- [Brief] In the passage below about gas absorption spectra, what pressure is the gas concentration measured under?

- [Document extract]
The absorption spectrum of gas is generated by the transition between energy levels of gas molecules after absorbing photon energy. Since the energy level has a certain width, the resulting absorption spectrum also has a width. When the pressure is equal or greater than the standard atmospheric pressure, the collision broadening is much greater than the Doppler broadening in the absorption spectrum. In this study, the gas concentration is measured under the standard atmospheric pressure. Thus, the Doppler broadening can be ignored in the absorption spectrum, and the width of the absorption spectrum can be described using the normalized linear function, which is expressed as:

$$\phi (v)=\frac{\Delta v_L/2\pi }{{(v-v_0)}^2+{(\Delta v_L/2)}^2}$$

(5)

where Δv_L is the collision broadening (Hz), which represents the difference between two frequencies corresponding to half of the maximum intensity of a spectral curve.

After S(T) and φ(v) are determined, the gas concentration is obtained as follows:

$$C=\frac{\ln I_0(v)-\ln I(v)}{S(T)\phi (v)l}\cdot 22.4$$

(6)

where C is the gas concentration (ppm).

- [Recorded information]
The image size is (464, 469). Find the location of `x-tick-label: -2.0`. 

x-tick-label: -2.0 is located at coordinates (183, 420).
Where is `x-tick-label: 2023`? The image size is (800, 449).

---

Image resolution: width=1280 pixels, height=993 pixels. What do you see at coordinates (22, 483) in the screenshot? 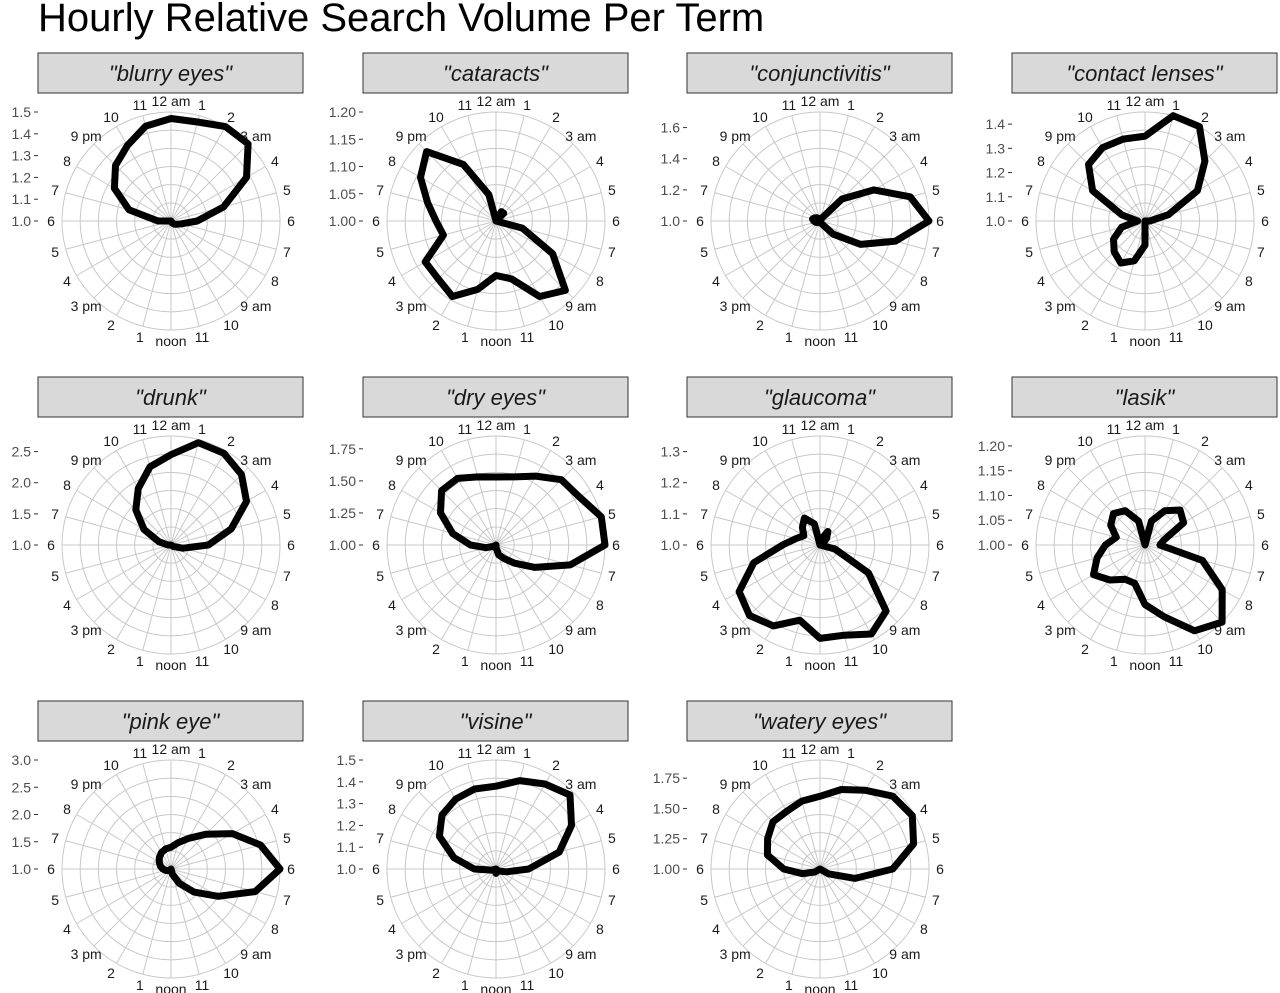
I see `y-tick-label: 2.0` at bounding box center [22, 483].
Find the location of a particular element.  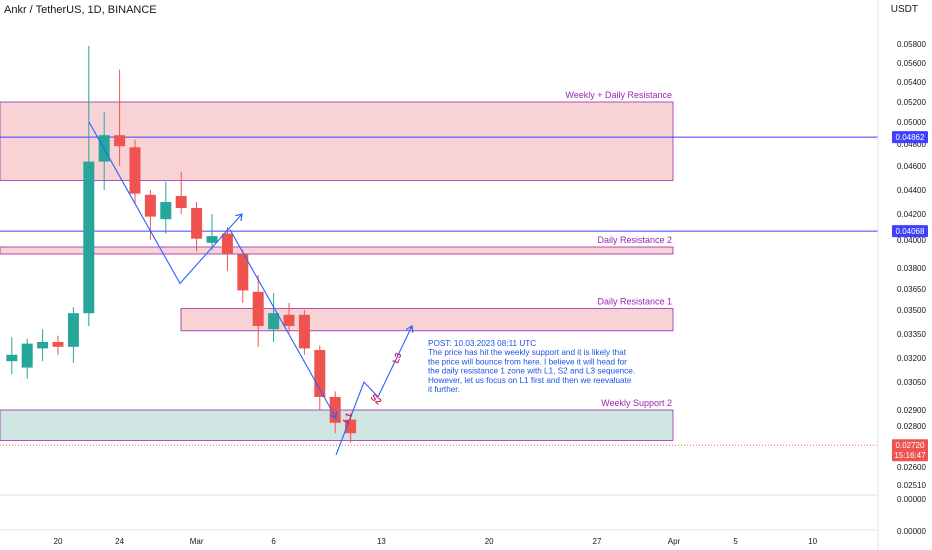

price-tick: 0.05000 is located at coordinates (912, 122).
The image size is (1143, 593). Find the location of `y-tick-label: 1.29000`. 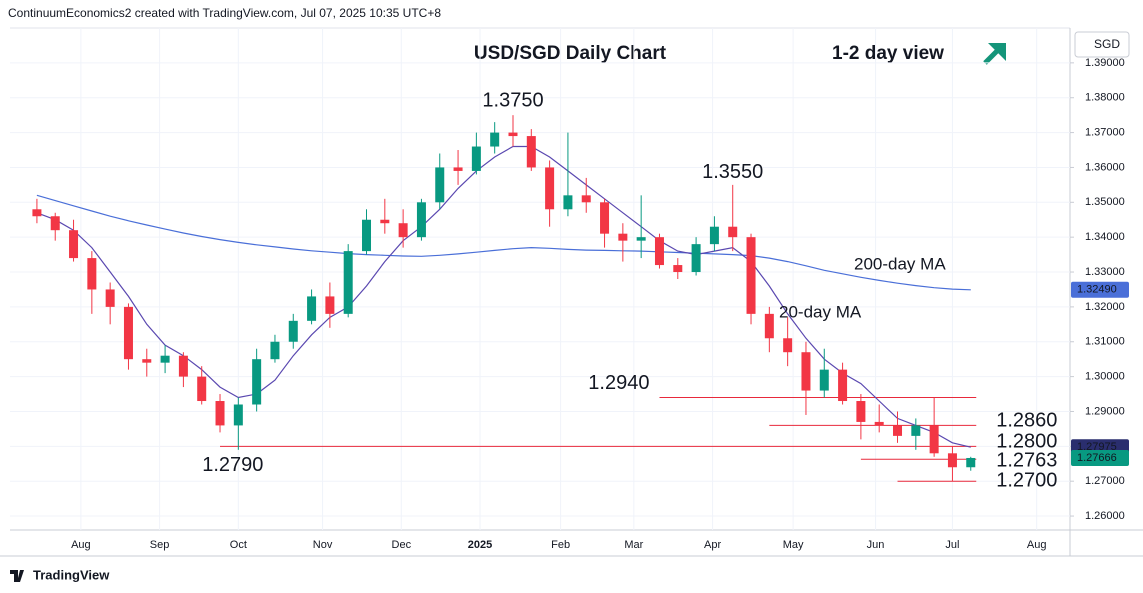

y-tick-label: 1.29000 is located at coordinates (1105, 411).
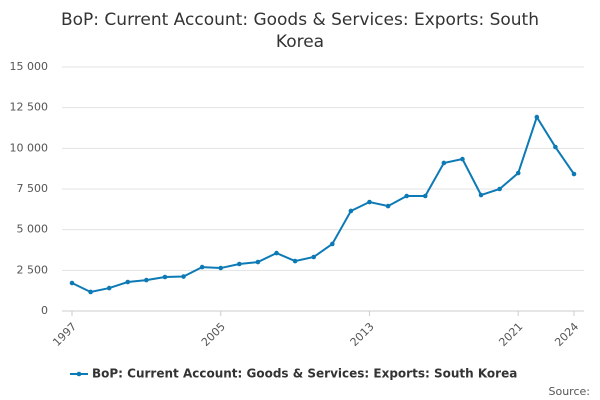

- [Answer for the task] The standard atmospheric pressure.